«Éstas no son horas de visita», dijo.

El médico le abrió el corazón, agradecido por el caballo que acababa de recibir. Lo llevó por el patio hasta el cobertizo de una antigua herrería de la que no quedaban sino los escombros de la fragua. El hermoso alazán de dos años, lejos de sus querencias, parecía azogado. Abrenuncio lo aplacó con palmaditas en las mejillas, mientras le murmuraba al oído vanas promesas en latín.

El marqués le contó que al caballo muerto lo habían enterrado en la antigua huerta del hospital del Amor de Dios, consagrada como cementerio de ricos durante la peste del cólera. Abrenuncio se lo agradeció como un favor excesivo. Mientras hablaban, le llamó la atención que el marqués se mantuviera a distancia. Él le confesó que nunca se había atrevido a montar.

«Temo tanto a los caballos como a las gallinas», dijo.

«Es una lástima, porque la incomunicación con los caballos ha retrasado a la humanidad», dijo Abrenuncio.

«Si alguna vez la rompiéramos podríamos fabricar el centauro».

El interior de la casa, iluminado por dos ventanas abiertas a la mar grande, estaba arreglado con el preciosismo vicioso de un soltero empedernido.

Todo el ámbito estaba ocupado por una fragancia de bálsamos que inducía a creer en la eficacia de la medicina.
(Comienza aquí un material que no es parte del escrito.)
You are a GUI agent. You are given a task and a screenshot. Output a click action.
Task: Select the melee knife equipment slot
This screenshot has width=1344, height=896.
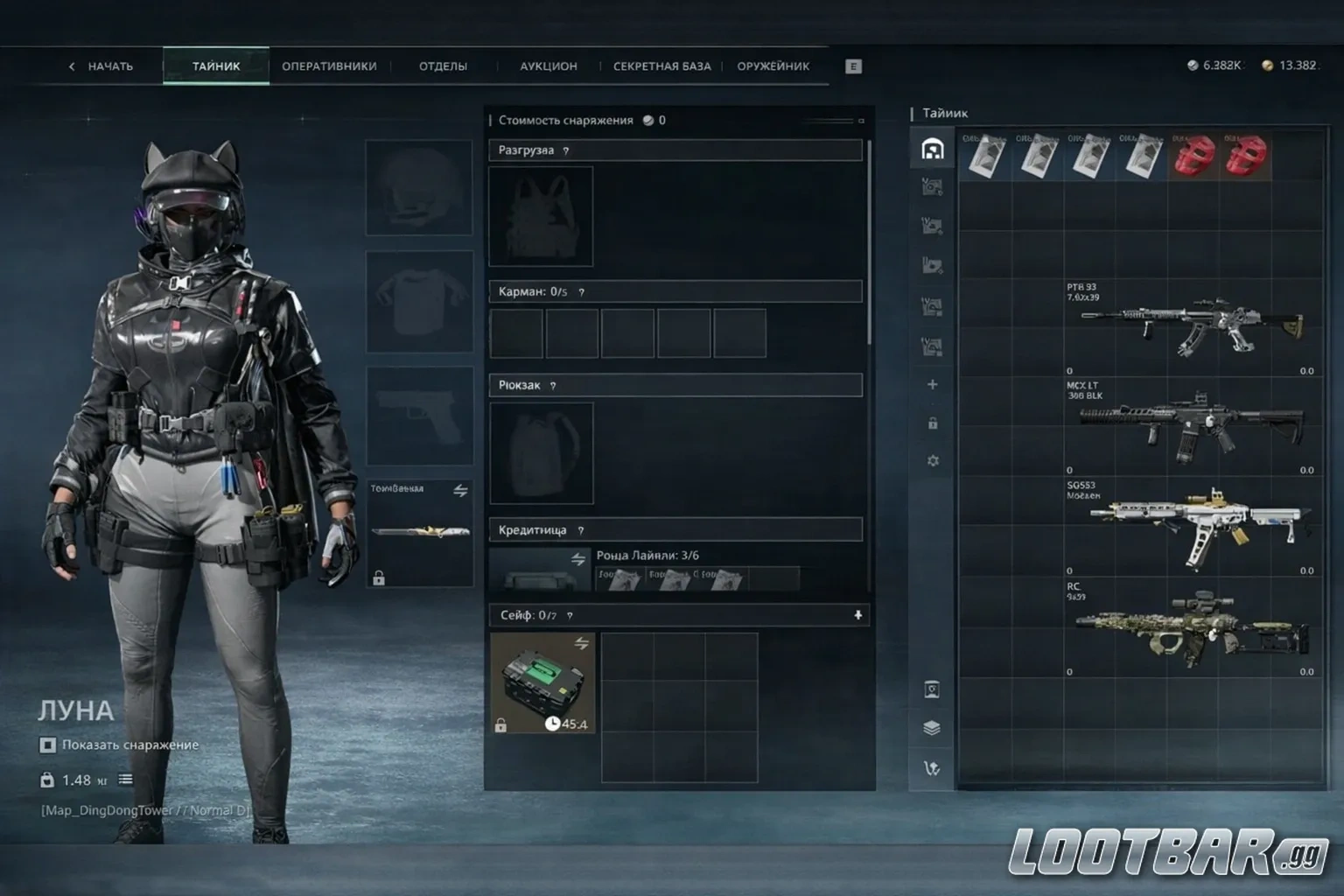tap(420, 531)
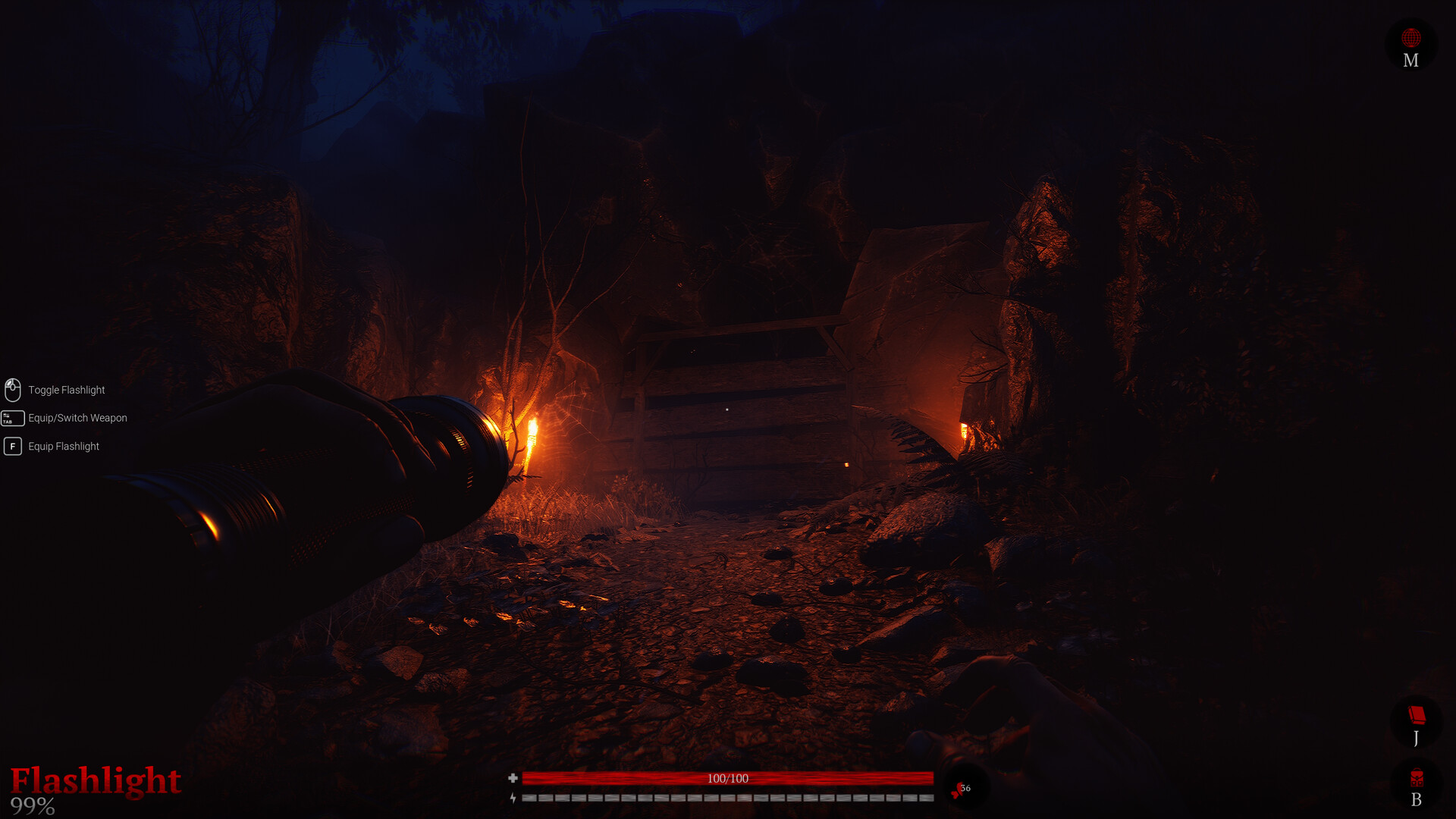Click the mouse icon next to Toggle Flashlight
1456x819 pixels.
pos(12,389)
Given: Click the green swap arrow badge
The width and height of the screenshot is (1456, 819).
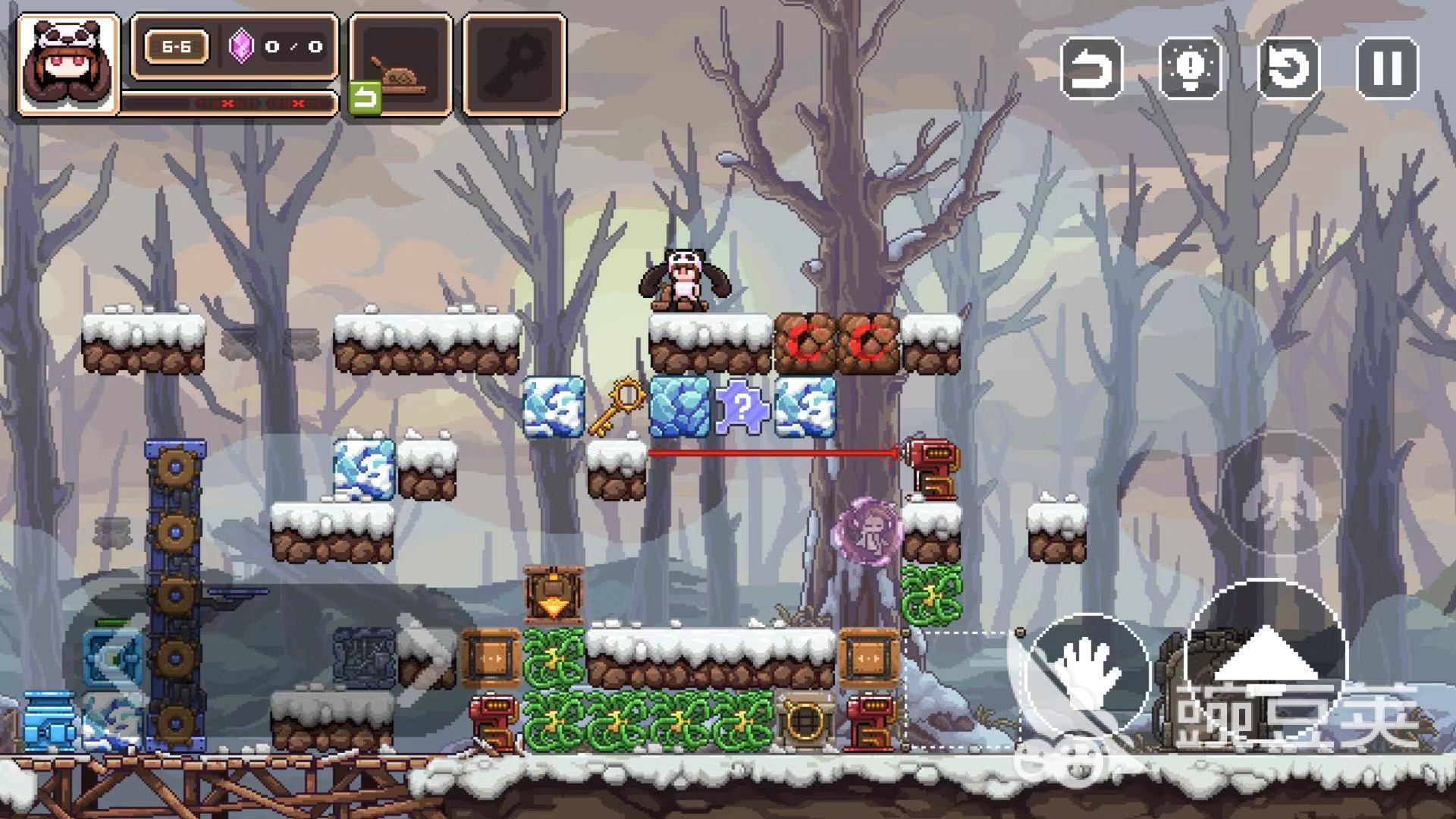Looking at the screenshot, I should (x=365, y=98).
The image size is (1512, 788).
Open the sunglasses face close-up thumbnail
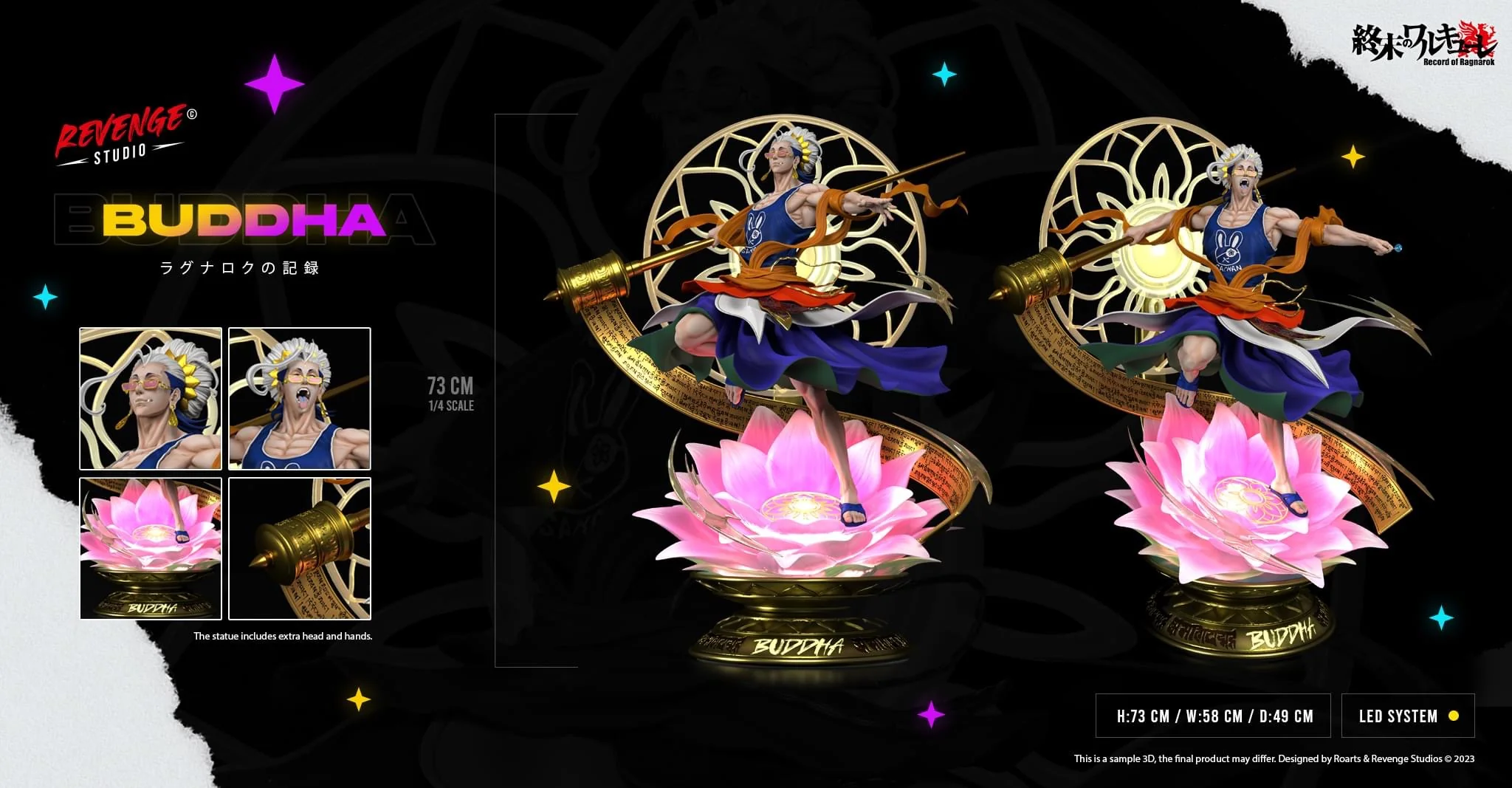pyautogui.click(x=151, y=399)
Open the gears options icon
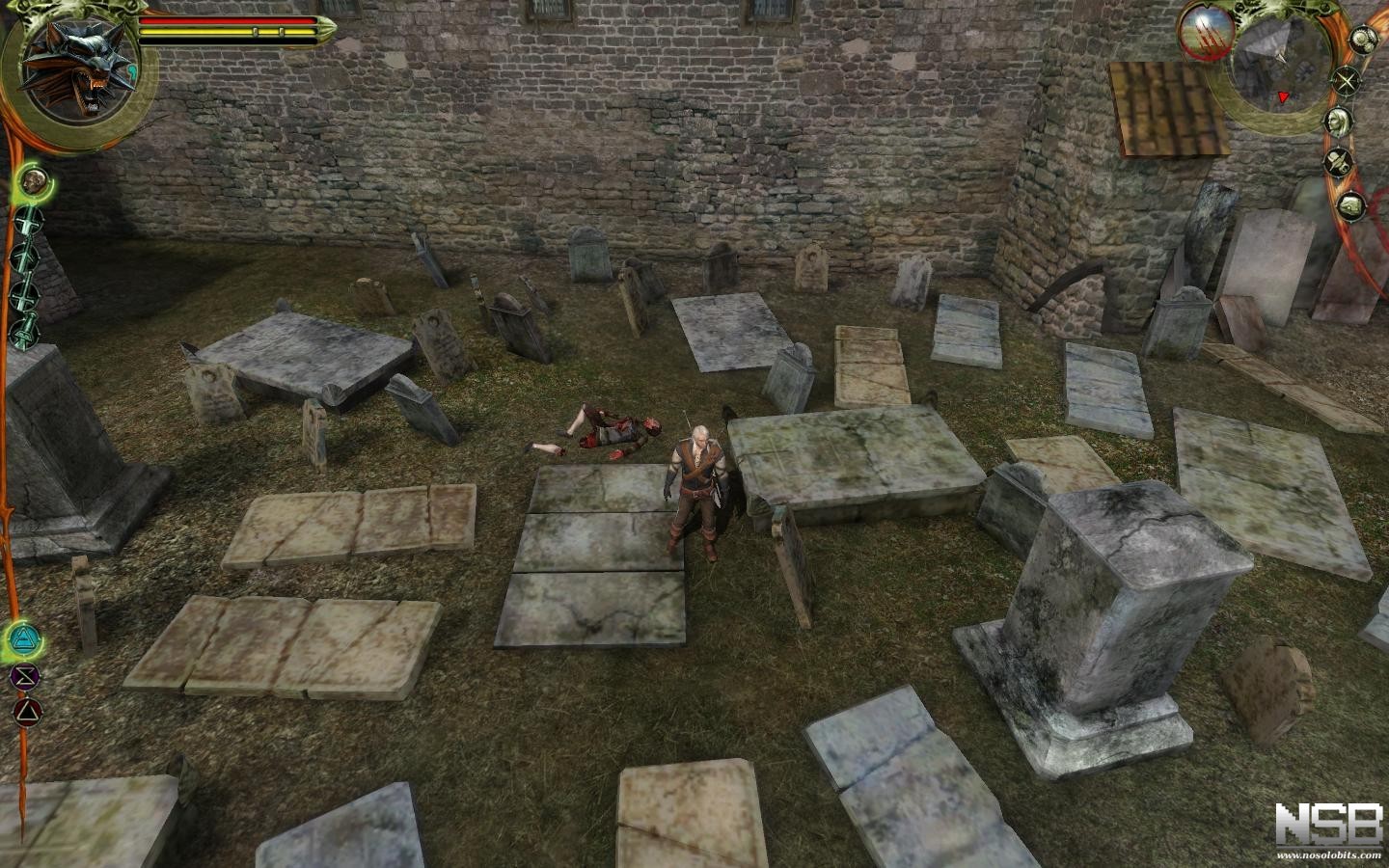The image size is (1389, 868). point(1361,39)
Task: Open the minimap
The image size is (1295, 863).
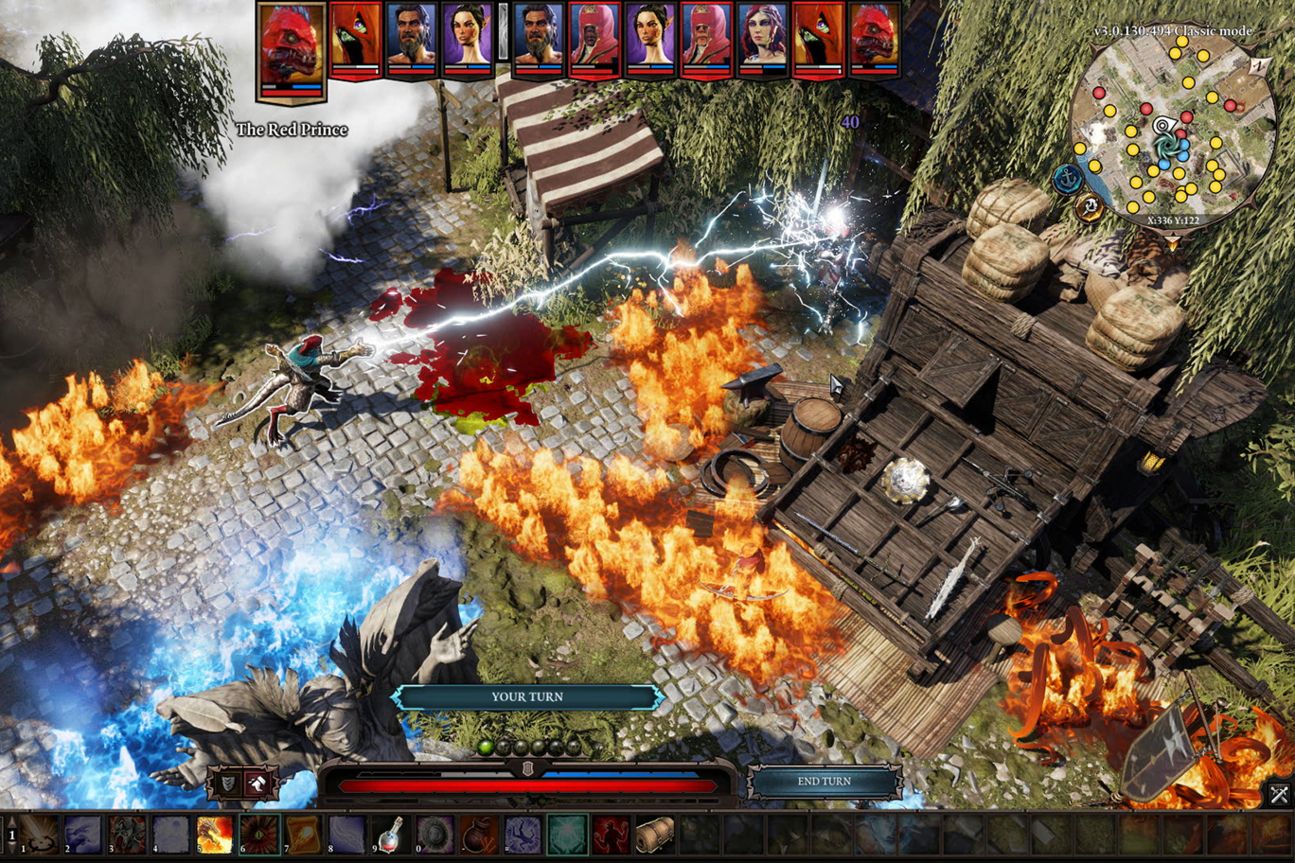Action: tap(1171, 129)
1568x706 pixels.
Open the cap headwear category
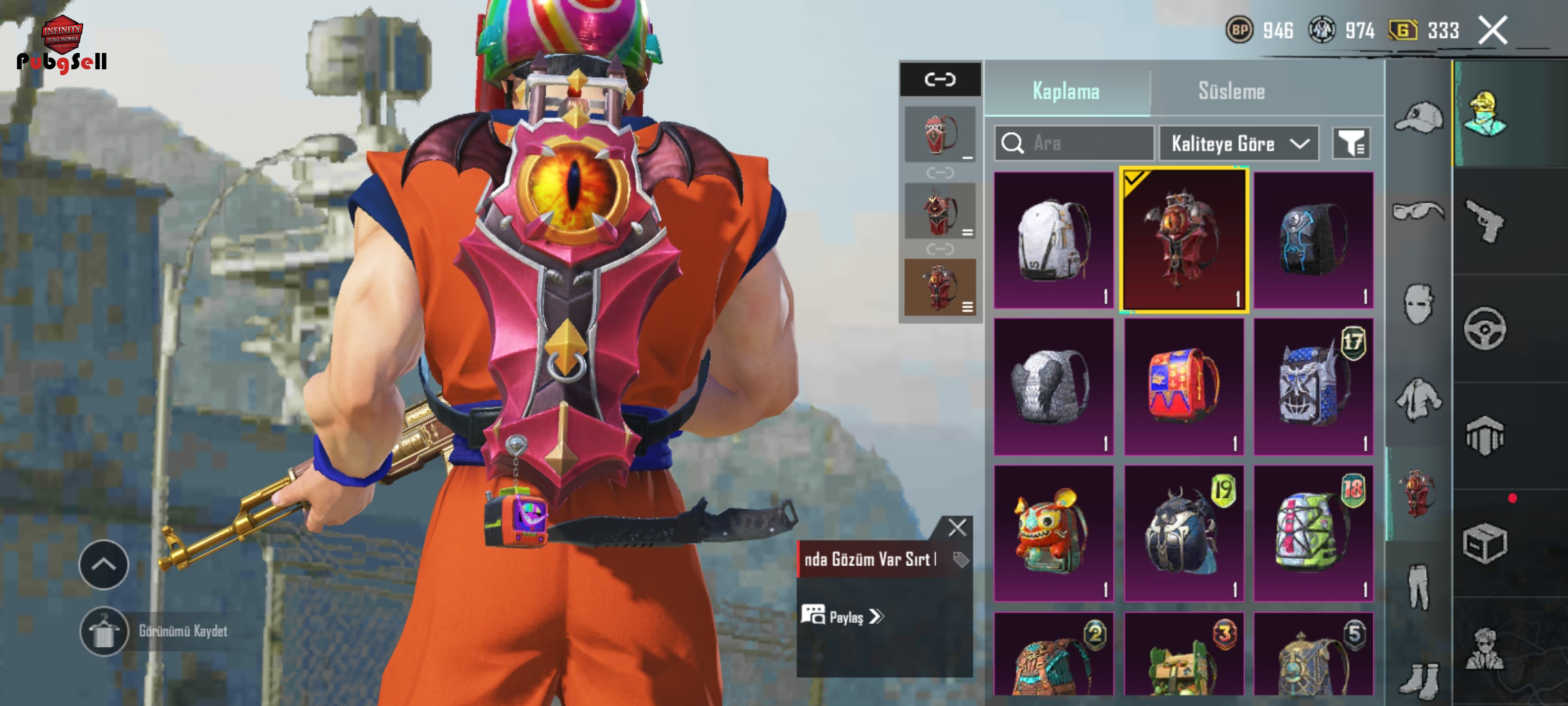coord(1418,118)
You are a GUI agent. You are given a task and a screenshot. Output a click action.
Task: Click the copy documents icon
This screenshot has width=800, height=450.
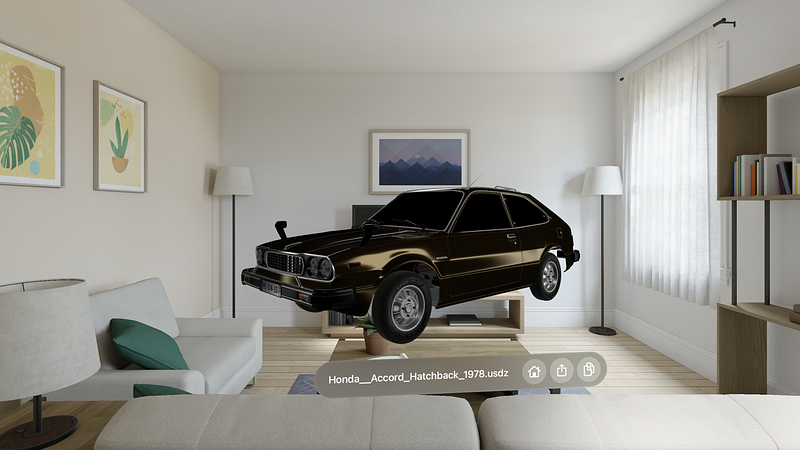(x=590, y=371)
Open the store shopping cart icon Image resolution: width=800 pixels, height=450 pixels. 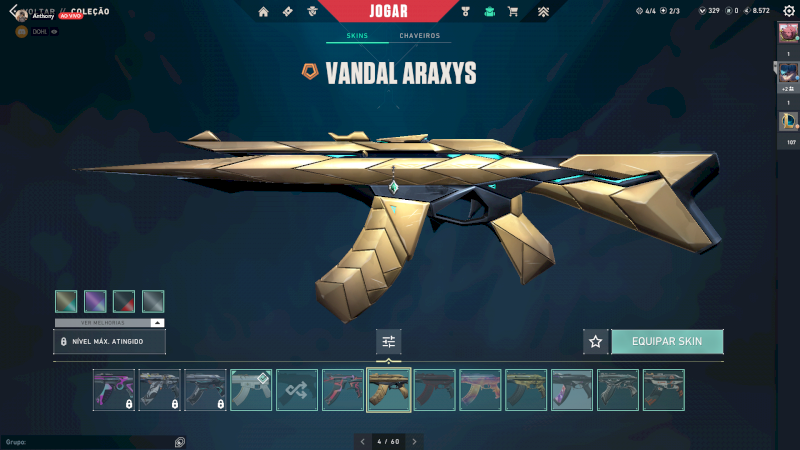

Había un escritorio en orden y una vidriera llena de pomos de porcelana con rótulos en latín. Relegada en un rincón estaba el arpa medicinal cubierta de un polvo dorado. Lo más notorio eran los libros, muchos en latín, con lomos historiados. Los había en vitrinas y en estantes abiertos, o puestos en el suelo con gran cuidado, y el médico caminaba por los desfiladeros de papel con la facilidad de un rinoceronte entre las rosas. El marqués estaba abrumado por la cantidad.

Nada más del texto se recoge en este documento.